National Post

SENATOR BEMOANS ODIOUS PHRASES USED BY U.S. HOCKEY COMMENTATO­RS.

- Marie-Danielle SMith National Post mdsmith@postmedia.com Twitter: mariedanie­lles

OTTAWA • One of Canada’s newest senators took a moment Tuesday — on the record, in the Senate chamber — to bemoan how American commentato­rs are ruining hockey.

Sen. David Adams Richards, who recently quit the Independen­t Senators Group because he said he’s used to being alone, shared his thoughts on the pitfalls of Yankee slang such as “wrister” and “luscious.”

Inspired by it being “playoff time,” Richards mourned how traditiona­l hockey language from “long ago and far away, when I was a boy” is being lost as Canadian commentato­rs are “silly enough to imitate” their American colleagues.

It was an unusual topic choice — other senators that day were seized with things like Iran Accountabi­lity Week, Asian Heritage Month and the Aga Khan’s upcoming visit.

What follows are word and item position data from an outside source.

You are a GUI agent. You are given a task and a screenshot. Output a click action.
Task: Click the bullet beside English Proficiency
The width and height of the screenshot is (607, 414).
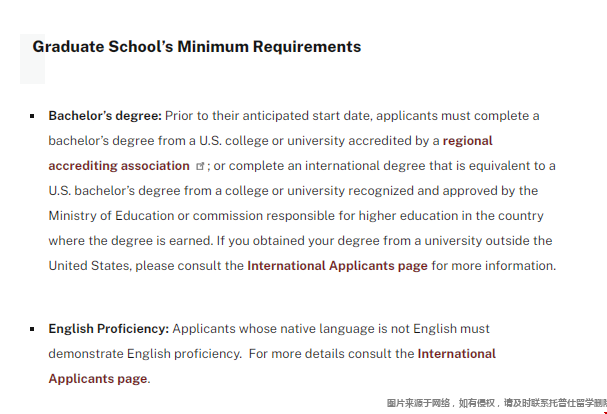pos(32,329)
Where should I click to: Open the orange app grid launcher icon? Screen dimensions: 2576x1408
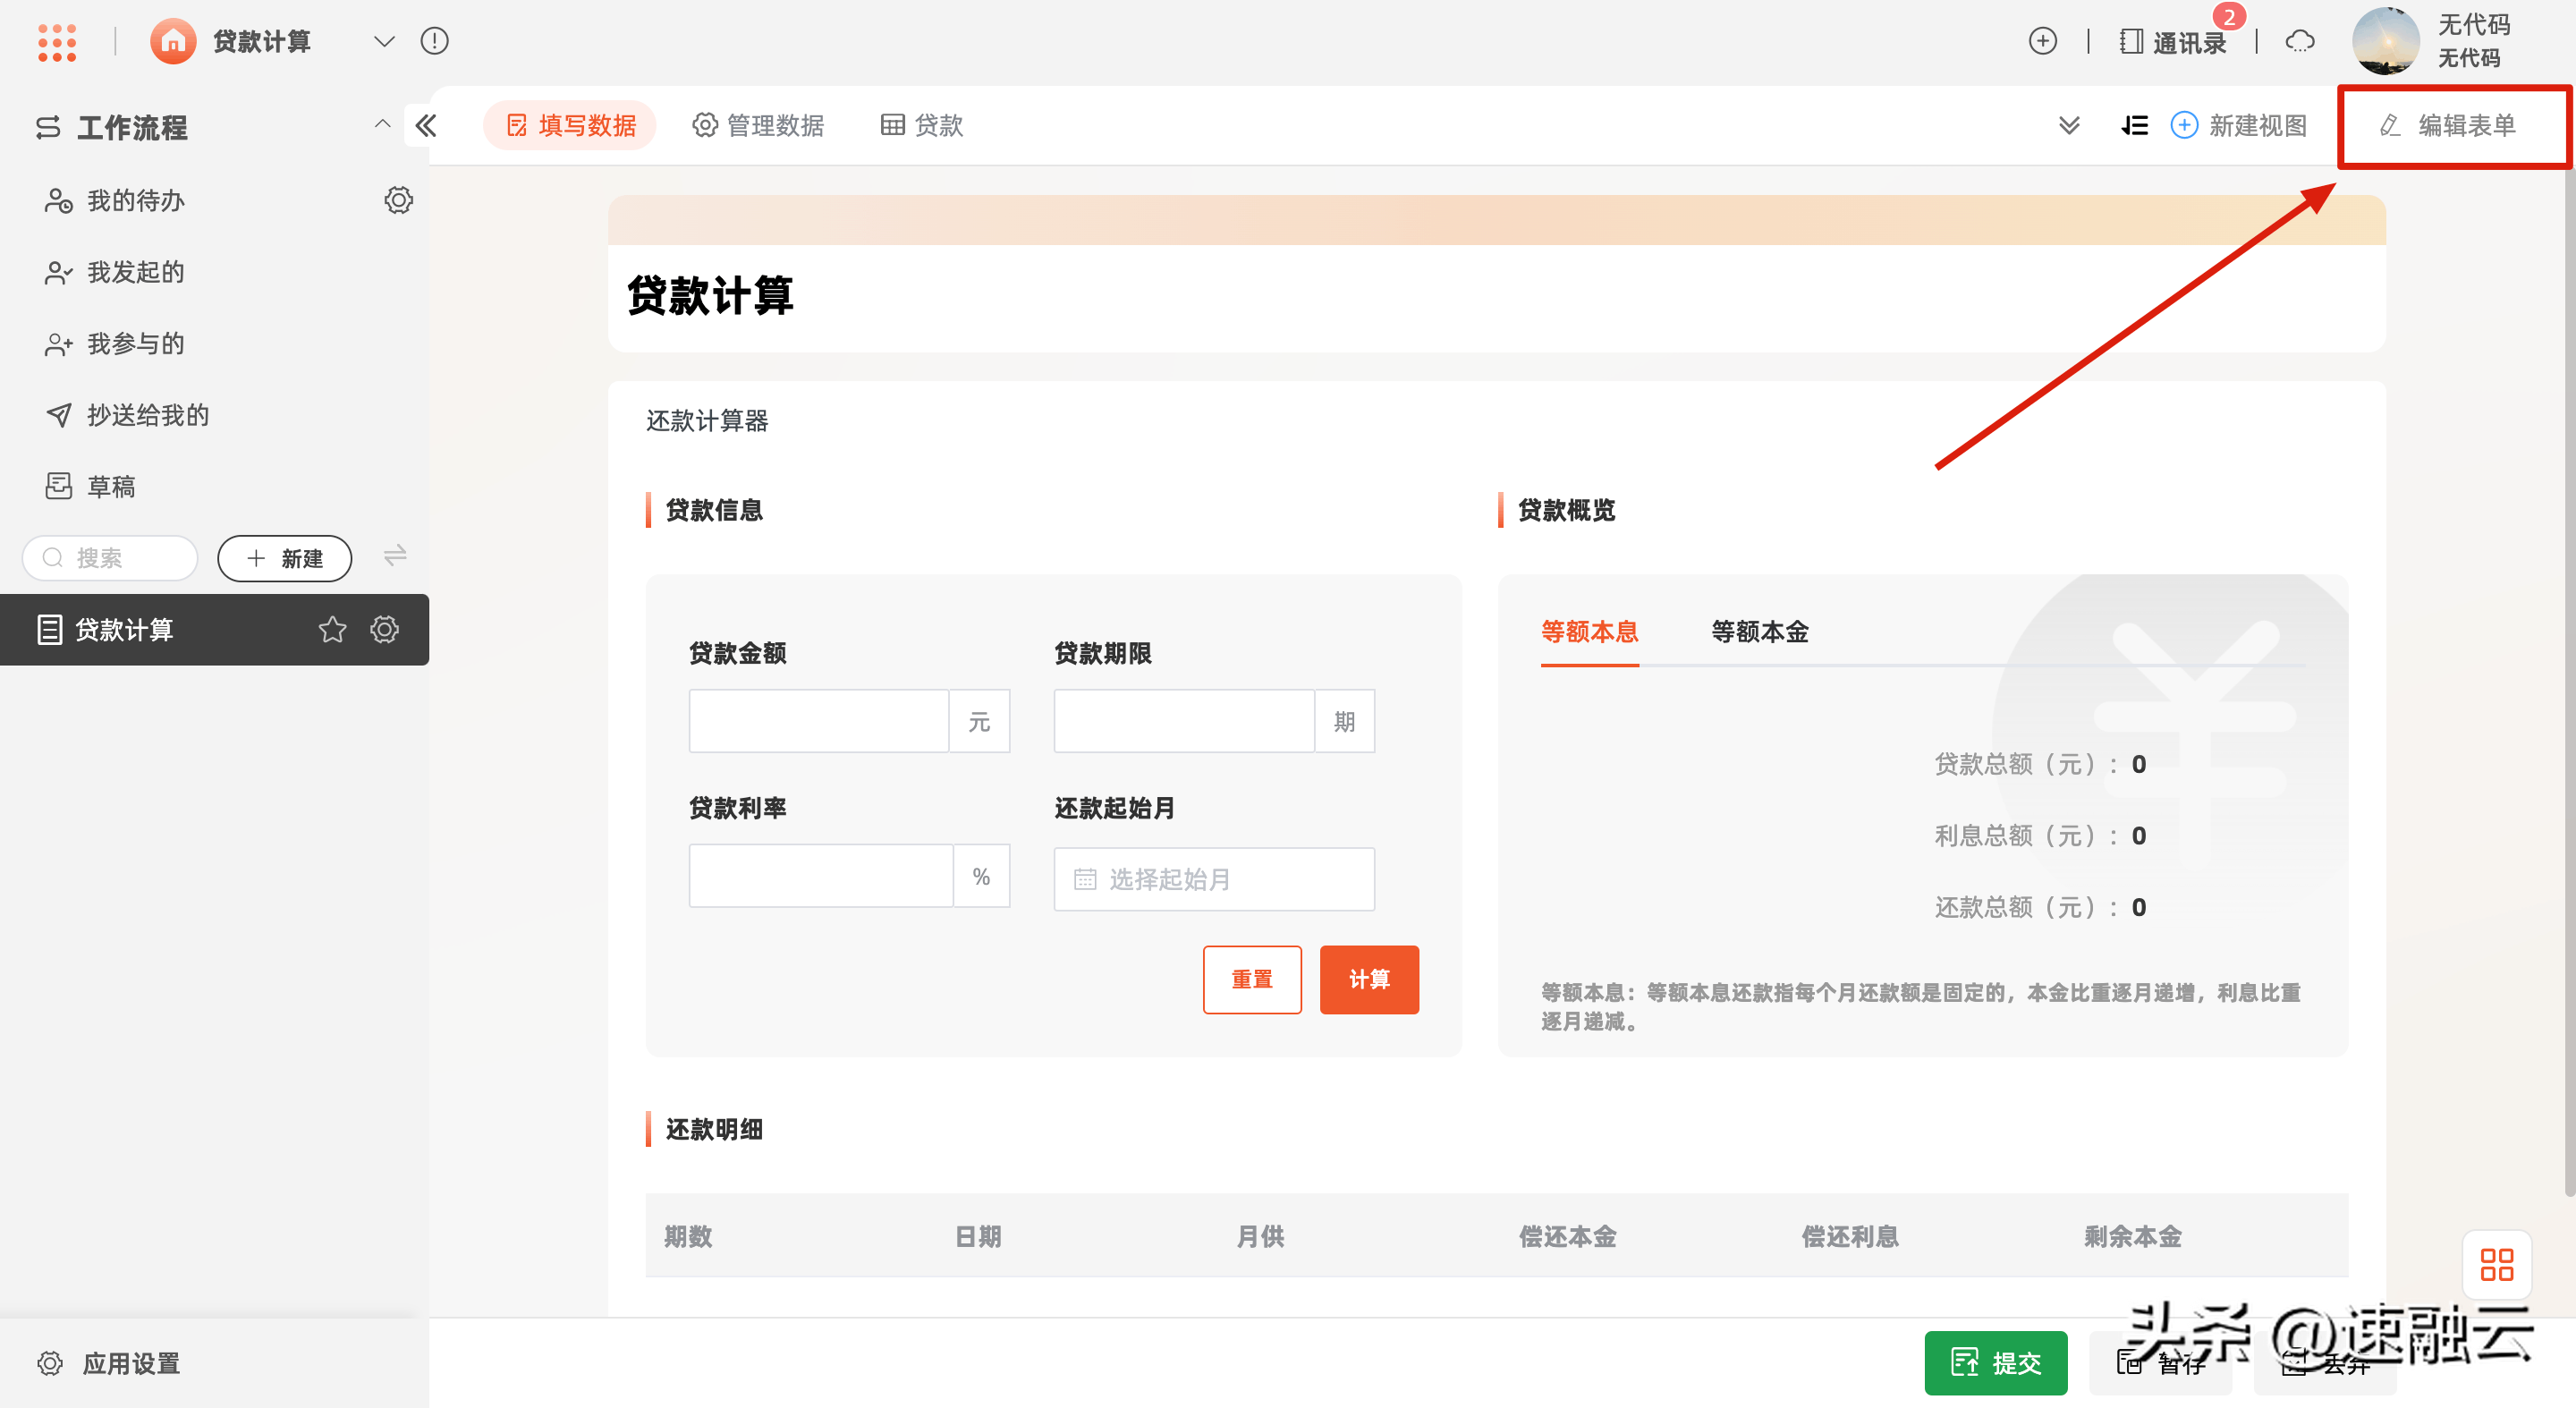tap(57, 41)
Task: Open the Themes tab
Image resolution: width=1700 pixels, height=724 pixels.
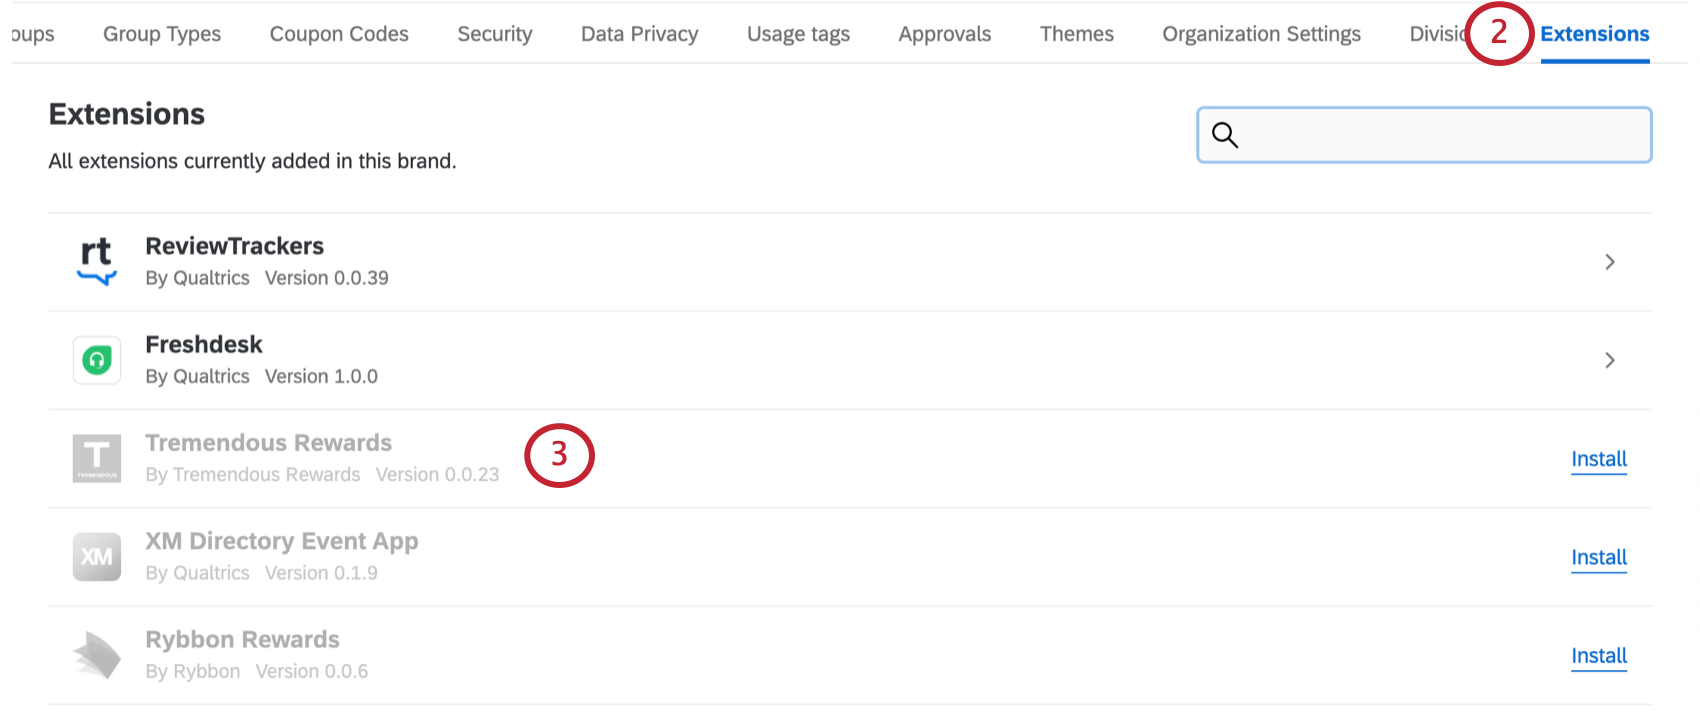Action: [x=1077, y=34]
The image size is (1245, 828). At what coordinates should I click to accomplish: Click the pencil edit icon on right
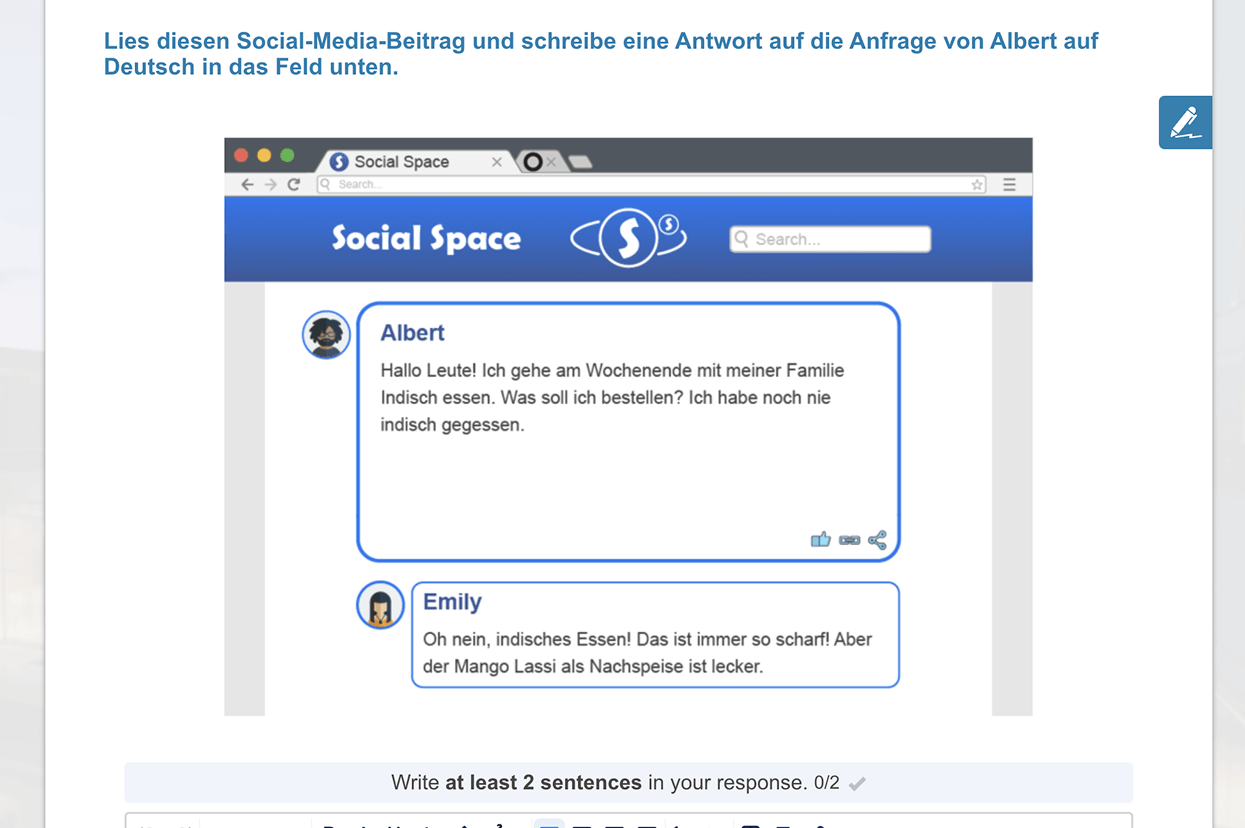pyautogui.click(x=1185, y=123)
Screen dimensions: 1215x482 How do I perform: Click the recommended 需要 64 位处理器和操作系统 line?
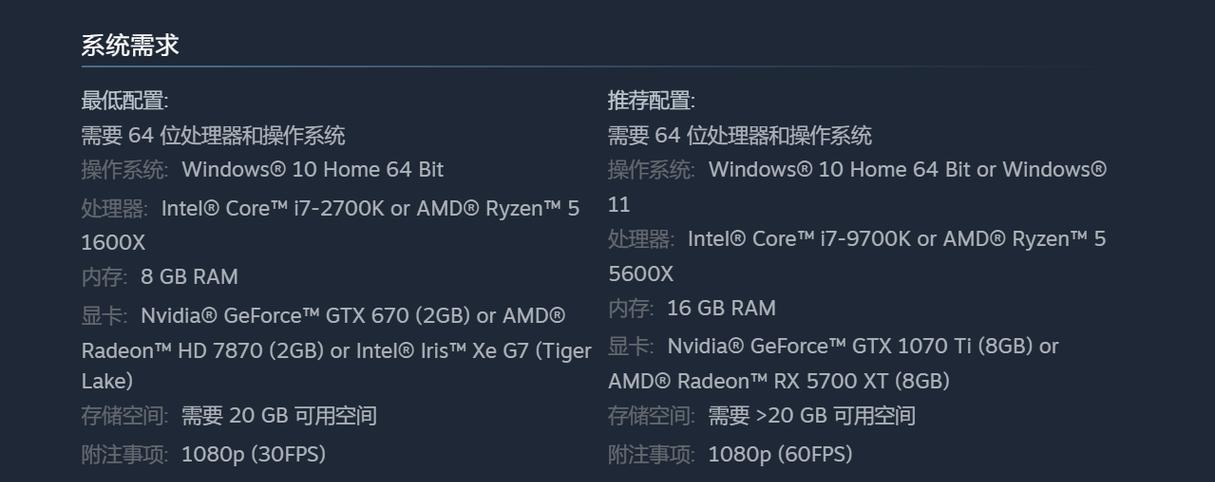point(740,136)
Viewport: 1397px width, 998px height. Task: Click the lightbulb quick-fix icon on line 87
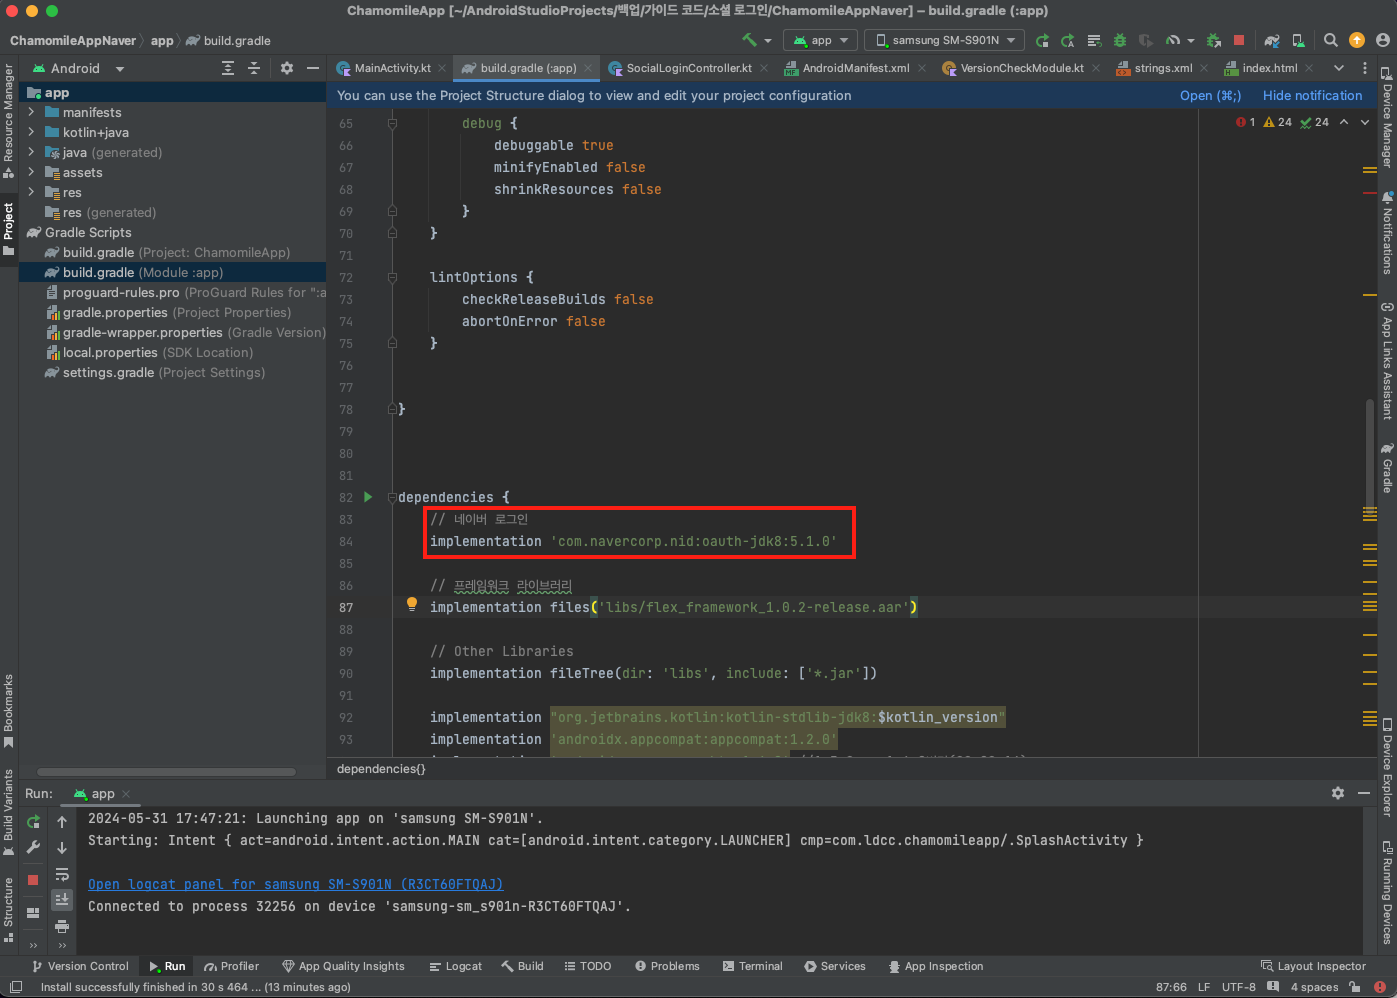(411, 604)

But Richards pressed on. Whatever happened to “dipsy-doodling,” the Canadian phrase he said came from knowing “the motion of the ice.” It’s hockey sweaters, not jerseys. Dressing rooms, not locker rooms, he said.

“We didn’t deny a shot; we actually saved it. We didn’t delay at the blue line; we stopped at the blue line. Nor did we take a wrister. What an insulting word. We took a wrist shot. Nor did we take a slapper. What an insulting word. We took a slapshot — and not the movie,” Richards recited. “And none of us from about the age of six months on ever needed a laser beam to follow a puck.”

Calling the phrases “odious,” he accused American hockey commentato­rs of having “no respect for millions of Canadians” who love the game.

“Tragically, Canadians are often forced to listen to American play-by-play commentato­rs if we want to watch U.S.-based teams in the first or second round,” he said. “I know, my fellow senators, that all of this seems petty, but nothing is petty about our game, nor the language we used to illuminate it. Our language enhanced and enriched every aspect of the play because our commentato­rs actually knew what was happening on the ice.”

A few minutes in, Richards was making a point about how Canadians haven’t won a Stanley Cup since 1993, how 75 per cent of “our best players” are in the United States. He was taking significan­t issue with Fox News commentato­r Shep Smith when the Speaker cut him off because his time had expired. Senators applauded.

His office provided the tail end of the statement. The last paragraph began, “My fellow senators we still have Winnipeg.”

The acclaimed New Brunswick novelist, who was appointed to the Senate last August, delivered one of his first op-eds as a senator last week. In it, Richards describes an uphill battle to make language his life’s work. “I sold my first book for $200. I was a kid who quit university to write. That was the start of my career, over 46 years ago. When I was writing my third book, we sold the car to pay the rent. That was the year I earned $587.63.”

Decades later, in 2001, Richards wrote a book called “Hockey Dreams,” in which he worried about the foreign takeover of the sport. “They will not take this away from me,” he asserts in an excerpt.